Marine Le Pen défend Jean Roucas attaqué après son tweet "Heil Hollande"

Publié à 10h08, le 31 mars 2015 , Modifié à 10h17, le 31 mars 2015

Marine Le Pen défend Jean Roucas attaqué après son tweet "Heil Hollande"
Marine Le Pen © SYLVAIN THOMAS / AFP

Une blague aux références nazies de Jean Roucas peut-elle être drôle ? À cette question somme toute essentielle, Marine Le Pen a une réponse : oui. Mardi 31 mars, la présidente du Front national a décidé d'apporter tout son soutien à l'humoriste qui a été la cible des internautes, le jour du second tour des départementales.

Elle l'a fait au travers d'un tweet où elle soutient que, quand Guy Bedos l'a comparée à Adolf Hitler, "ça n'a fait bouger personne".

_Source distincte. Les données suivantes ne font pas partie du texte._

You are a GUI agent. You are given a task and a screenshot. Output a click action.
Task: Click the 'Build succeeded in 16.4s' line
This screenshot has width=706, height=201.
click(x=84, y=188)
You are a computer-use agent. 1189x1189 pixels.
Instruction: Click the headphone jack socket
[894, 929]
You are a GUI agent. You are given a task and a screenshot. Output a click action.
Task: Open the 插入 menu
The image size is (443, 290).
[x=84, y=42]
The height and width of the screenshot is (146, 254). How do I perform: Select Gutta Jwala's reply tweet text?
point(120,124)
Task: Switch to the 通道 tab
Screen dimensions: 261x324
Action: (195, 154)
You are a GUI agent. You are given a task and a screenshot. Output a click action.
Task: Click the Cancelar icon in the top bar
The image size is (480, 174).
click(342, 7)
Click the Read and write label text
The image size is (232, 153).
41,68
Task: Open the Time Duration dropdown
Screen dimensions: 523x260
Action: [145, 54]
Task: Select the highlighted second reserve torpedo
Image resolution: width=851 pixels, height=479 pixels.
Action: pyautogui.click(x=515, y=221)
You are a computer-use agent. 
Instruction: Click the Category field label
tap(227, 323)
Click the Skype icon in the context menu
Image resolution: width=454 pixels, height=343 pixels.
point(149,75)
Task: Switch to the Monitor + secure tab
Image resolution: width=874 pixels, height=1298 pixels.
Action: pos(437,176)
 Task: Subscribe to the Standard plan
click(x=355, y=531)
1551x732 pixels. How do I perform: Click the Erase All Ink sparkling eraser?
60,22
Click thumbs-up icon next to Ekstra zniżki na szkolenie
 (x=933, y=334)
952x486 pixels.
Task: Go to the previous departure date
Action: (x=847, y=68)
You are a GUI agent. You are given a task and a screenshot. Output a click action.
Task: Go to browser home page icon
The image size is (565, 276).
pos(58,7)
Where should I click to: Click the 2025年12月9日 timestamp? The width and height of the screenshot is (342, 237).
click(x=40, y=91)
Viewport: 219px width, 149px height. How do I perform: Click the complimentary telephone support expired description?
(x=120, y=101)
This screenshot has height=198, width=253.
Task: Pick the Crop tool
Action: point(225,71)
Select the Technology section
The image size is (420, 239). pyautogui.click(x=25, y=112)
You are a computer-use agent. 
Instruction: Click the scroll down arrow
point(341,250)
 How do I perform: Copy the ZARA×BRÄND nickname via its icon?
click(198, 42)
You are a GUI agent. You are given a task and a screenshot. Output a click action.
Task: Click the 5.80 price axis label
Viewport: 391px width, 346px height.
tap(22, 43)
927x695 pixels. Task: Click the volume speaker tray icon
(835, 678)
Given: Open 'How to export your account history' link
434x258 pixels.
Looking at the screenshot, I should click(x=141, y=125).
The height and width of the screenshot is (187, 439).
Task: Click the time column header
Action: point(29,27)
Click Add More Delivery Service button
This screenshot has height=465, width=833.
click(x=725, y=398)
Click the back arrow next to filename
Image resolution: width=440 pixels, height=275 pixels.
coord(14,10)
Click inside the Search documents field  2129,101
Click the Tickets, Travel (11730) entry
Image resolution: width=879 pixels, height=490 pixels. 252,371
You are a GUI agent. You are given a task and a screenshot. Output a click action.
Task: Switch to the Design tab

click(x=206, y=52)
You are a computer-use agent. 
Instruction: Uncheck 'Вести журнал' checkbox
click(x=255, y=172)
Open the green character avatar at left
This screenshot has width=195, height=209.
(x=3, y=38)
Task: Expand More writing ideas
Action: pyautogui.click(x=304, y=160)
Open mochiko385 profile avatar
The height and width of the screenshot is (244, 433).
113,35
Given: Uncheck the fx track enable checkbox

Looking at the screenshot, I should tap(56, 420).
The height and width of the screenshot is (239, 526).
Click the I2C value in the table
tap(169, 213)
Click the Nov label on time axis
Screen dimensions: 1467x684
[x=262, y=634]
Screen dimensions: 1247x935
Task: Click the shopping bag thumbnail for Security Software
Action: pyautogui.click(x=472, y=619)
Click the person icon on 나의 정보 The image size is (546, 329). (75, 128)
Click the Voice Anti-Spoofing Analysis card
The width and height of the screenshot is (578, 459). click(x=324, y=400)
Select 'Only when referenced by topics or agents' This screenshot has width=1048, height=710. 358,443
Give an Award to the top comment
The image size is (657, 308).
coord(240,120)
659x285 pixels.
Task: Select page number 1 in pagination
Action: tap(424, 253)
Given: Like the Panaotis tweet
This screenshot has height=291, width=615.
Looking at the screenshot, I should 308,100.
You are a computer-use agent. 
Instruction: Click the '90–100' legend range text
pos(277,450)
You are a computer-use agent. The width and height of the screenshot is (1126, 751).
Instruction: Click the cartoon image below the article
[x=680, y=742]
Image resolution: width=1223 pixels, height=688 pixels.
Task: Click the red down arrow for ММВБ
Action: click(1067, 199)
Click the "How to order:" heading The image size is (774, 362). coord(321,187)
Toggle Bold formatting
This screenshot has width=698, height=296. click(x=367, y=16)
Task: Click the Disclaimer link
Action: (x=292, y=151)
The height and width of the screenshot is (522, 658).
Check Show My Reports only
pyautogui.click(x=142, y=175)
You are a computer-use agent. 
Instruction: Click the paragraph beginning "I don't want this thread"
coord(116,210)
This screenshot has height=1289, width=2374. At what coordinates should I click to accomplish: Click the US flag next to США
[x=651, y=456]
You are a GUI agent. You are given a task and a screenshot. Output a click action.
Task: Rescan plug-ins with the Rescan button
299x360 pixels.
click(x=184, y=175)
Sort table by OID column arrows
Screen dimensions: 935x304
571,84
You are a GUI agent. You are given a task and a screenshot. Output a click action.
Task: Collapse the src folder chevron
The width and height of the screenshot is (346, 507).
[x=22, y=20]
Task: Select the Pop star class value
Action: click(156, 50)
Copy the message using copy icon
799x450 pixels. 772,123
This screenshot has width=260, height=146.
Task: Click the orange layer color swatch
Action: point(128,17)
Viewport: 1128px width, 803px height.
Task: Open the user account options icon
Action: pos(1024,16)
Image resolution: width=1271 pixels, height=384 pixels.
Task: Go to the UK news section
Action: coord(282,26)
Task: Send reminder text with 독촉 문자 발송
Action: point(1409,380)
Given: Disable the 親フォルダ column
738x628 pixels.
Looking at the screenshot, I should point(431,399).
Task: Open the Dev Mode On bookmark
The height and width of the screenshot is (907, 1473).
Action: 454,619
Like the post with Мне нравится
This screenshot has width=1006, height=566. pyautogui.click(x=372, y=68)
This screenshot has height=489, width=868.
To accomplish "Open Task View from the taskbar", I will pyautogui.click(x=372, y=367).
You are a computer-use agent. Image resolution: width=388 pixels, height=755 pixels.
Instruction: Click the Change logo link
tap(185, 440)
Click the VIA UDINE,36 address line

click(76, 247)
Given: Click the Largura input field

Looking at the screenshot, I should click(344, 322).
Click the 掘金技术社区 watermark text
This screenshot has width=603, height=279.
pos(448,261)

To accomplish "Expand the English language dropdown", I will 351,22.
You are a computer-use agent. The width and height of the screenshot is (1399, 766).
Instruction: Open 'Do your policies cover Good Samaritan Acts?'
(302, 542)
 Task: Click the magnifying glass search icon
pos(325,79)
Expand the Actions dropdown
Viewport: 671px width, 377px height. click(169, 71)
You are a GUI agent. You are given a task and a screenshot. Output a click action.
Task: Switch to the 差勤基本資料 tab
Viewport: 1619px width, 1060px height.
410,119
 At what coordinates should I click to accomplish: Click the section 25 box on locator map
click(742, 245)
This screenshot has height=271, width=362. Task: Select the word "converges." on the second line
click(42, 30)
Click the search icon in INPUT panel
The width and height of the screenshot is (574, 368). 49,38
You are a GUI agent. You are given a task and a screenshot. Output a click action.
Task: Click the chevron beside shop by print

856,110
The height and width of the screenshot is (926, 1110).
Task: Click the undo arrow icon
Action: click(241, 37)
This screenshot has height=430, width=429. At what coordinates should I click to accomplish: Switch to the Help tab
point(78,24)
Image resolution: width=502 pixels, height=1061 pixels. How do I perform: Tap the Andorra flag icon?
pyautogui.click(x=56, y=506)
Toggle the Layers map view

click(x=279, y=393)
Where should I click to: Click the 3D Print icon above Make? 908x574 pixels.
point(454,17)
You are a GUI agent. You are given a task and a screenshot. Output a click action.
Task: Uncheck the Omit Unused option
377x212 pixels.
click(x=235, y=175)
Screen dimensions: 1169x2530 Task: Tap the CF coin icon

En 2013, l'humoriste avait visé la présidente du FN lors d'une soirée de soutien à Christiane Taubira. "Mme Le Pen fait la campagne d'Hitler, j'ose le dire ! Elle a simplement remplacé les juifs par les arabes et les nègres", avait déclaré Guy Bedos.

Et Marine Le Pen de dénoncer "un Charlie à géométrie variable". Manière de dire qu'en attaquant Jean Roucas, c'était la liberté d'expression qu'on piétine. Ce qui n'est pas rien. L'ancien du Bebête Show avait pourtant fait dans la finesse en tweetant ces mots contre François Hollande et Manuel Valls, dimanche 29 mars :

Les méthodes du PS contre les candidats FN: incendies, menaces de mort, agressions. Valls et ses SA en action. Heil Hollande.

 

On notera la subtilité des références nazies, sujet que le FN n'aime pourtant pas trop évoquer. Quoique… Attaqué de toute part, Jean Roucas s'était défendu d'avoir voulu comparer Hollande à Hitler. "Je voulais juste attirer l'attention sur le côté facho des agressions subies par le FN", avait-il écrit sur Twitter avant de tirer sa révérence.

Lundi 30 mars, le Théâtre des 2 Ânes, où officie Jean Roucas, a décidé de mettre fin à la participation de l'humoriste "dans les plus brefs délais".